During a recession, the federal government has two ways to boost the economy. The first is monetary policy, which involves the Federal Reserve adjusting interest rates and the money supply. Fiscal policy, determined by Congress and the executive branch, consists of taxes and expenditures.

The Federal Reserve has already done what it can on the monetary side, cutting interest rates to close to zero on Sunday. However, interest rates were already extremely low before the crisis began (something Trump repeatedly demanded) so cutting rates further is unlikely to have a major effect. The Fed has also announced an injection of $1.5 trillion in short-term loans, also this did little to calm the markets.  

Getting the economy back up again will require massive fiscal stimulus. With the first two rounds of emergency coronavirus relief signed into law, the federal government is preparing a much larger $1 trillion package.

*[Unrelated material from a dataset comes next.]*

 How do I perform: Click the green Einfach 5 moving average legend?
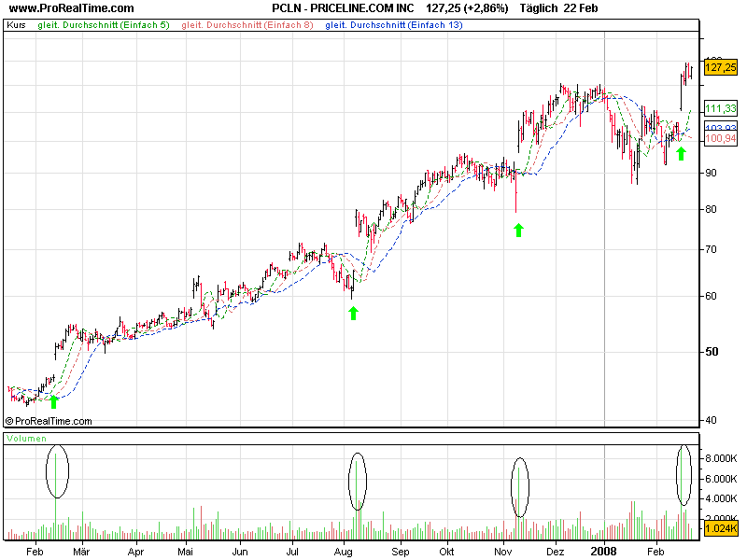click(x=104, y=24)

Trump has pledged a corporate bailout for businesses hard-hit by the effects of the pandemic, with airlines as his top priority. However, the airlines, which the Trump administration is proposing $50 billion for, have used 96 percent of their available cash on stock buybacks over the past decades. Any corporate bailout would likely require strict conditions to prevent it from simply being a handout to those at the top. 

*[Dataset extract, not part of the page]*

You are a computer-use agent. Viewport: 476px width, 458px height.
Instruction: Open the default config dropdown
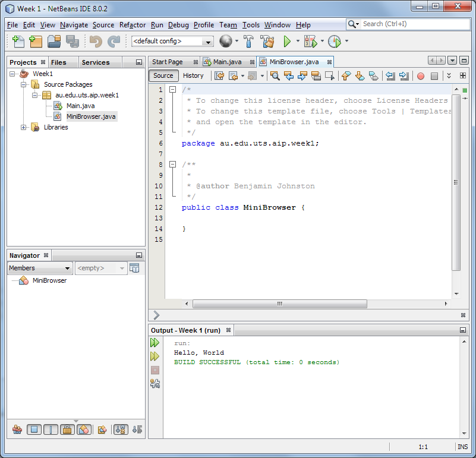point(172,41)
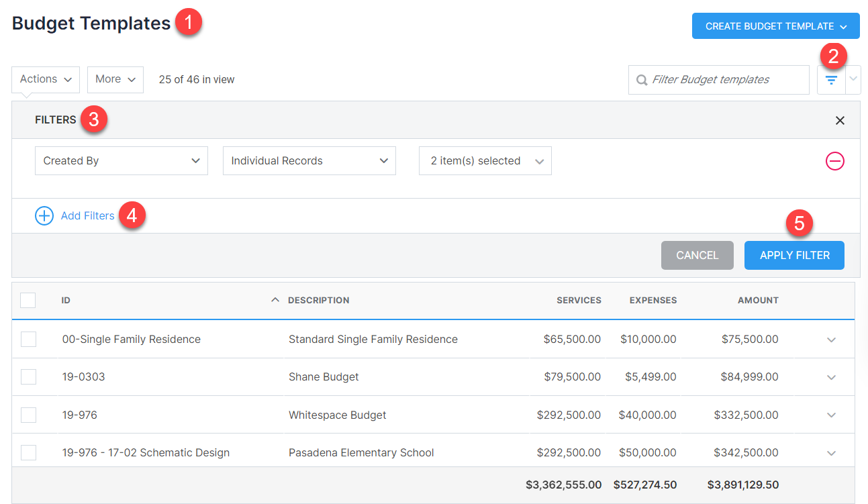Cancel the current filter changes

point(697,255)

But what about money for the average American worker? A payroll tax cut is another major plank of Trump’s proposed stimulus plan, although experts say it would be an ineffective way to boost the economy as it would not provide immediate relief nor would it help those who lose their jobs from the recession. 

Far more effective would be simply putting money directly into the hands of most Americans (most plans to do so have an income threshold). Trump has expressed support for a direct payment of $1000 per adult ($500 for children), although many say that this is not enough and more than one direct payment might be needed. House Democrats have proposed as much as $6000 for workers who make less than $65,000.

Overall, the level of fiscal stimulus needed may be as high as $3 trillion sustained over multiple years, according to the Roosevelt Institute. This is about three times the amount the Trump administration is currently proposing 

Whatever the Trump administration decides to do, it will come at a time when deficits are already enormous thanks in large part to tax cuts pushed through by Republicans. After years of the GOP decrying the Obama administration’s deficit spending, Republicans seem to be taking deficits to the next level. Stimulating the economy will be expensive, even more so thanks to the Trump administration’s fiscal policies over the past few years, but letting the recession get worse would be an even more unbearable price to pay.